Originally posted by Cedar Flat Fats:
There must be a provision for acomplishing drum hit replacement in Pro Tools. I am positive I have seen a plugin for this application. Fats

Sound replacer... It's a cinch.
1. Grab the best sounding snare sample you have (or even a better one you like from a library, hell, you can add up to 3 with different thresholds) and export it as a edited sample.
2. Create a new track and name it "Replaced Snare" or whatever. (you could just replace it back to the orginal track, but this can limit your options in the future)
3. Select the region(s) to be replace
4. Drag your threshold down on the 1st silder to the left. (hit update if you don't see a waveform). You can also control the dynamics and mix of the replacing sample.
5. Click the disk icon below the threshold.
6. Set your DESTINATION TRACK to "replaced snare"
7. Click Process. Delete any snares that triggered that you didn't want to. I'd also recomend soloing the orignal snare & the replaced to spot check.

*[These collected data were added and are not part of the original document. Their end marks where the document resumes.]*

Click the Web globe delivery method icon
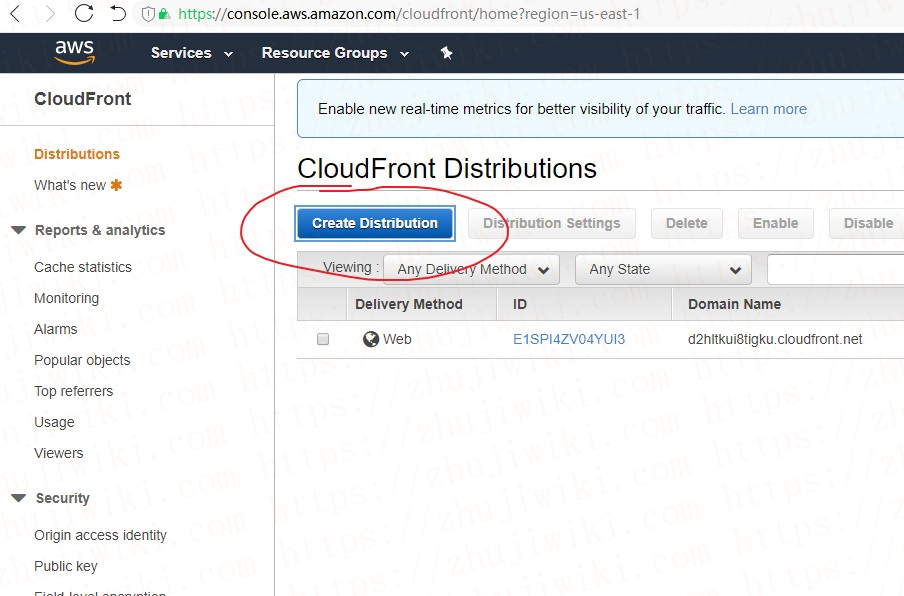Image resolution: width=904 pixels, height=596 pixels. pyautogui.click(x=370, y=339)
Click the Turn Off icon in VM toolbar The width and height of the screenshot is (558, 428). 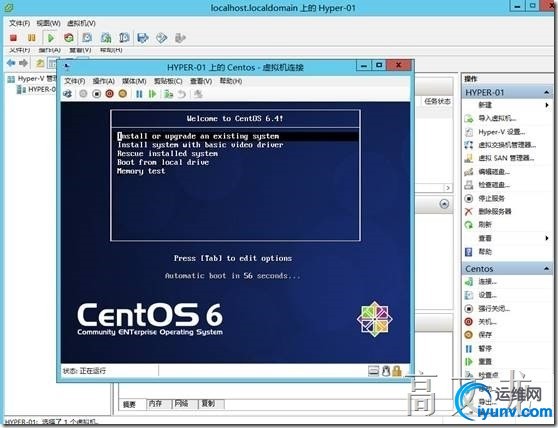(96, 94)

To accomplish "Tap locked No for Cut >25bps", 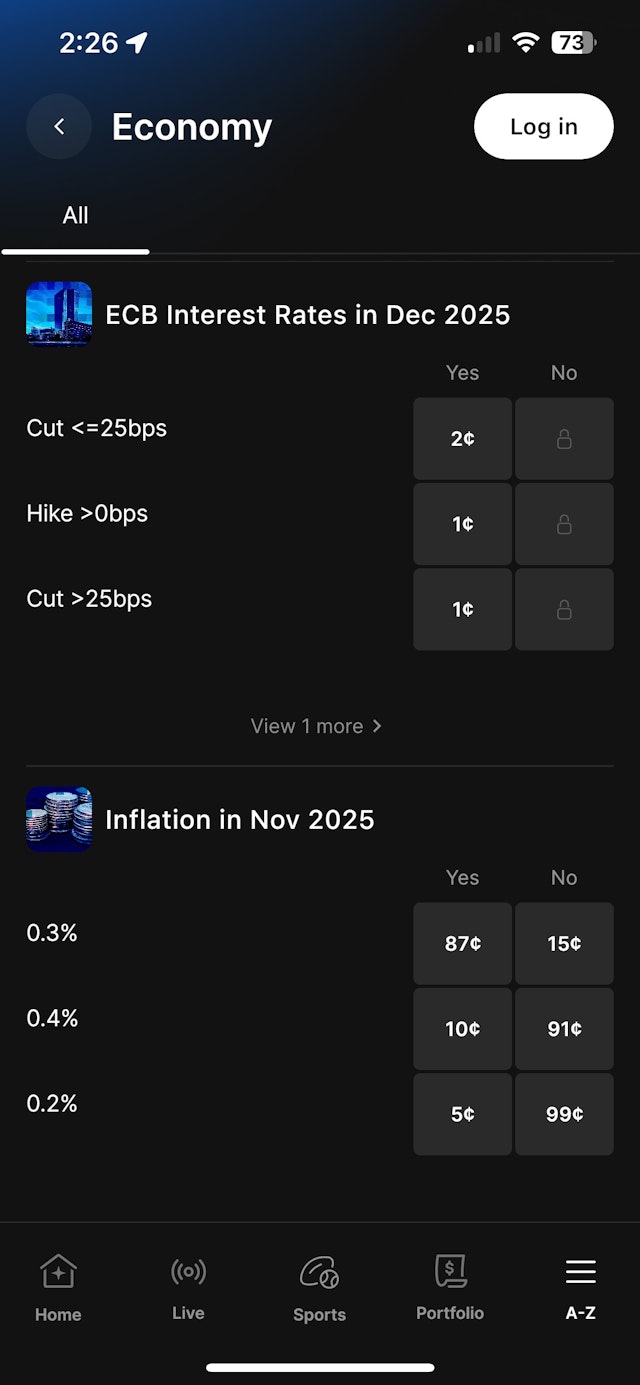I will [564, 609].
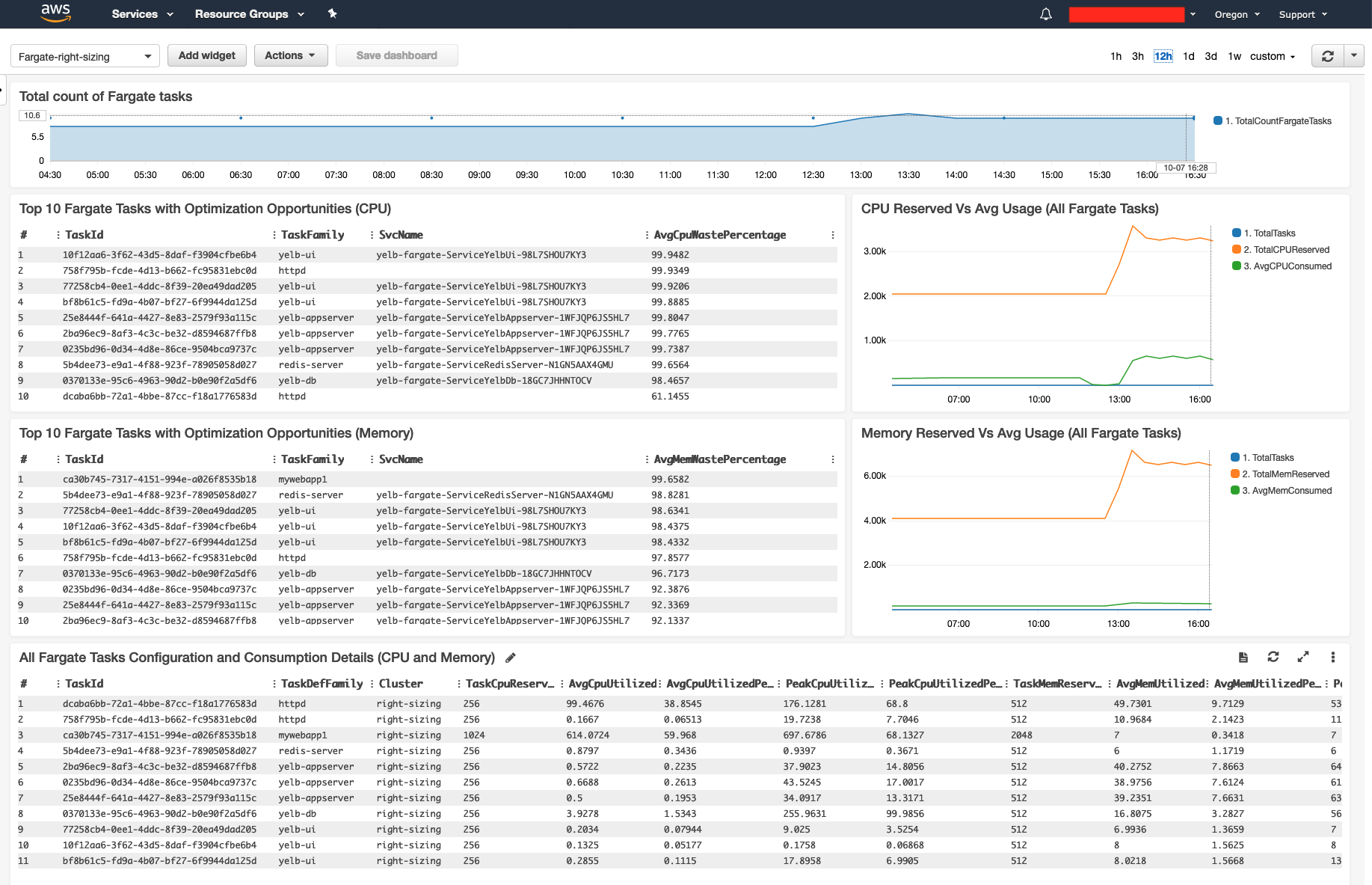
Task: Toggle the TotalCPUReserved legend series
Action: click(1286, 250)
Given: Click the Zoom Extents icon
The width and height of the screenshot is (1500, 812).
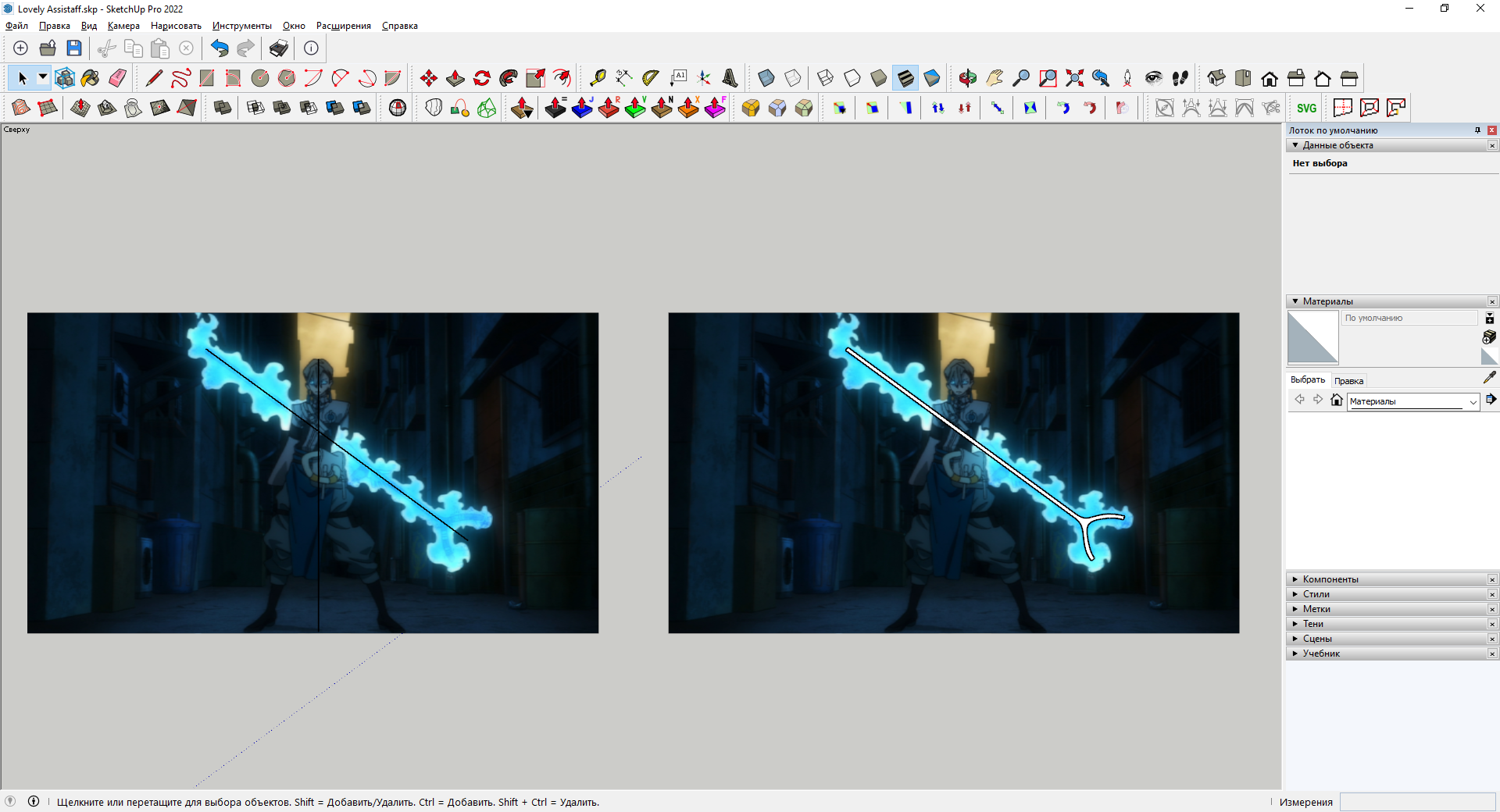Looking at the screenshot, I should pyautogui.click(x=1074, y=78).
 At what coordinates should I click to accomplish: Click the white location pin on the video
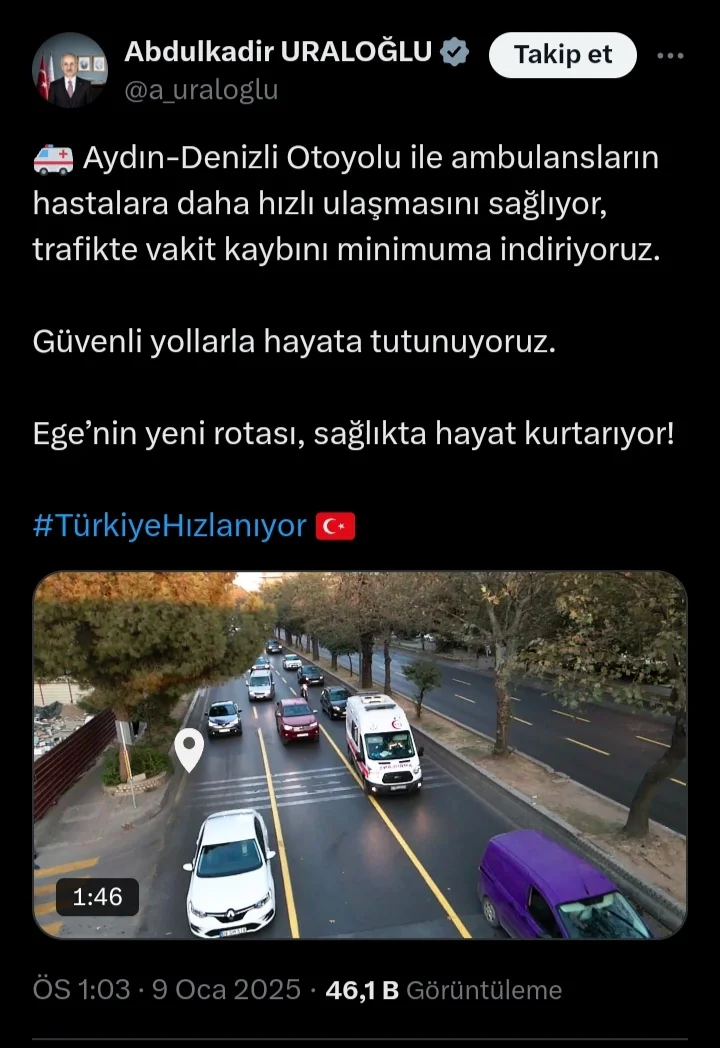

RecorderMan Tue, 11/05/2002 - 07:19

Great soundreplacer primer e-cue (BTW...how DO you use stereo samples...I know you can...but I can't.....HOW?)

....As for GATES. Haven't used one in a couple of years (really). I choose to work with the ballance's intsead (That is if it's not a kit I recorded). If I'm getting more hat than snare on the snare mic...I'd probably soundreplace or trigger a sample (and cus out the guy who put me in that position). I'd also try and get more snare out of re-balancing the OH's/Rooms/Toms ect(The bottom of the snare is/can be accentuated by good tom tracks...i.e. the bleed on said tom tracks). A combination of rebalancing, sound replacer/triggering sample, and gating, and the re-amp snare technique that Fats metioned could be the ticket to a happy fix.

anonymous Tue, 11/05/2002 - 09:29

Originally posted by Cedar Flat Fats:
The speaker shoud be an auratone or other single driver small speaker. Place the speaker on the snare drum head, driver facing the head, using something like the hub of a 2" tape reel between the speaker and the snare head to couple the two. When you play back the track it will excite the snare, mic this and record it to another track. Then blend the two together in mix...Old trick.....Fats

Hello Chef!
Call me stupid but I can't understand what you mean with "using something like the hub of a 2" tape reel between the speaker and the snare head to couple the two". My english knowledge left me :)
Can you explain it in different way or something?